E as coisas foram avançando, com a realização da primeira feira PANC, “onde o interesse dos participantes superou as nossas expectativas, e percebemos que poderíamos criar uma demanda local por esses produtos”. A fase de comercialização surgiu após a integração de Bruna de Oliveira – nutricionista com larga experiência em beneficiamento de hortaliças PANC - ao grupo que, atualmente, cultiva as plantas e cria receitas à base de ora-pro-nóbis, mangarito, inhame, cará, major-gomes, vinagreira, malvavisco, jambu, azedinha, taioba, celosia, peixinho, fisális, entre outras.

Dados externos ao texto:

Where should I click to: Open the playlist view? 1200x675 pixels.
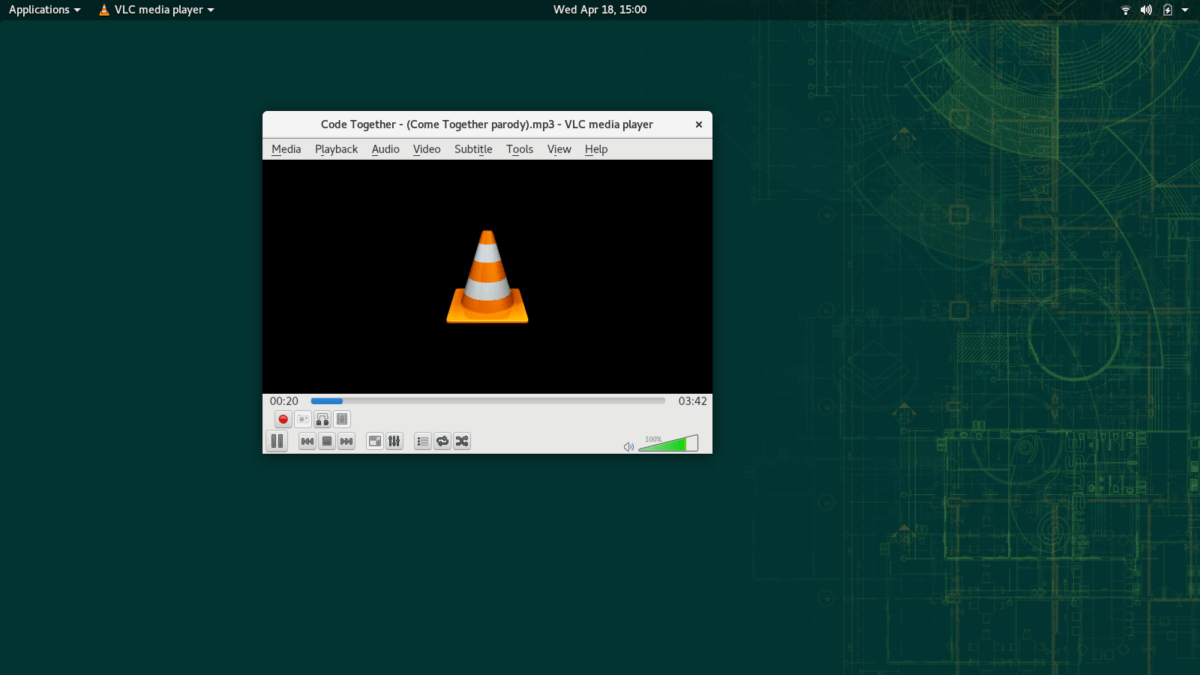click(422, 441)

E o projeto Refazenda vai indo muito bem, obrigado, participando de feiras voltadas aos produtores locais, e alcançando o seu principal objetivo que é fazer com que “esses alimentos contribuam na promoção da soberania e da segurança alimentar e nutricional das populações”.

 

Leonardo: “Conhecer as hortaliças PANC mudou a minha vida”

Um estágio na Embrapa Hortaliças motivou o então estudante do curso técnico na escola agrícola do Instituto Federal de Brasília (IFB) de Planaltina a investir no plantio das hortaliças tradicionais. Assentado da reforma agrária no município de Monte Alto, próximo à região administrativa de Brazlândia (DF), Leonardo Vitorino começou a descobrir um mundo novo no trato com as hortaliças PANC.

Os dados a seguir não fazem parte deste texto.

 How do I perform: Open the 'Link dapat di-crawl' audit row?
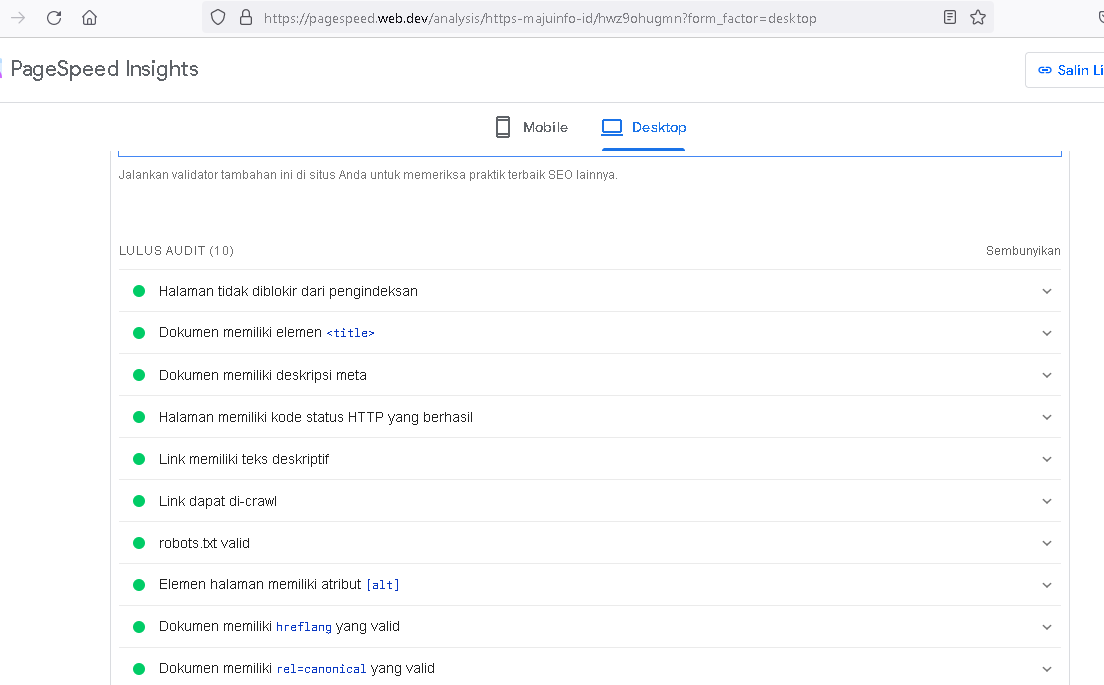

De acordo com Vitorino, logo no começo do estágio, por ocasião de uma viagem com o pesquisador Nuno Madeira, houve a oportunidade de “conhecer o ora-pro-nóbis”. Ele conta que naquela ocasião ficou surpreso ao ver o pesquisador ir até à cerca viva de sua casa e arrancar algumas folhas que iriam compor o cardápio do jantar. Era a mesma planta que Vitorino tinha no seu quintal, na área do assentamento, e desconhecia que era um alimento e, ainda por cima, altamente nutritivo.

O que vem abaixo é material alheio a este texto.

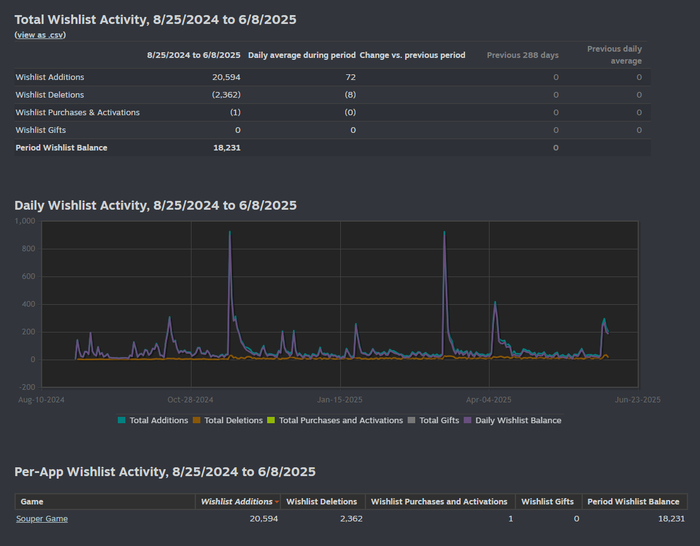Click the last spike at chart's right end
The image size is (700, 546).
pos(604,321)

Após o estágio de dois anos (2011 a 2013), Vitorino decidiu que a experiência adquirida iria fazer a diferença na sua vida. “Tudo o que aprendi na Unidade foi muito útil, e quando eu cheguei à faculdade de Agronomia senti que estava mais preparado porque eu já tinha a prática”, acentua o futuro agrônomo, que vem participando de feiras itinerantes realizadas em diversos shoppings de Brasília onde leva as “suas PANC” para serem comercializadas.

Em volta de sua banca, assinala o produtor, há sempre uma plateia atenta, a quem ele apresenta o livro “Manual de Produção de Hortaliças Tradicionais”, produzido por pesquisadores da Embrapa Hortaliças e por técnicos de instituições parceiras, e comenta sobre as qualidades das espécies cultivadas no seu quintal que estão sendo comercializadas – notadamente ora-pro-nóbis, jambu, mostarda e almeirão.

“Em cada feira, uma pessoa diferente compra alguma hortaliça e quem já comprou volta. Como a minha escala é pequena, ainda não consegui ampliar a produção para atender a demanda”, sublinha o produtor, que defende a instalação de mais bancos comunitários, “para facilitar o acesso às mudinhas dessas plantas de pessoas interessadas em cultivar algumas espécies”.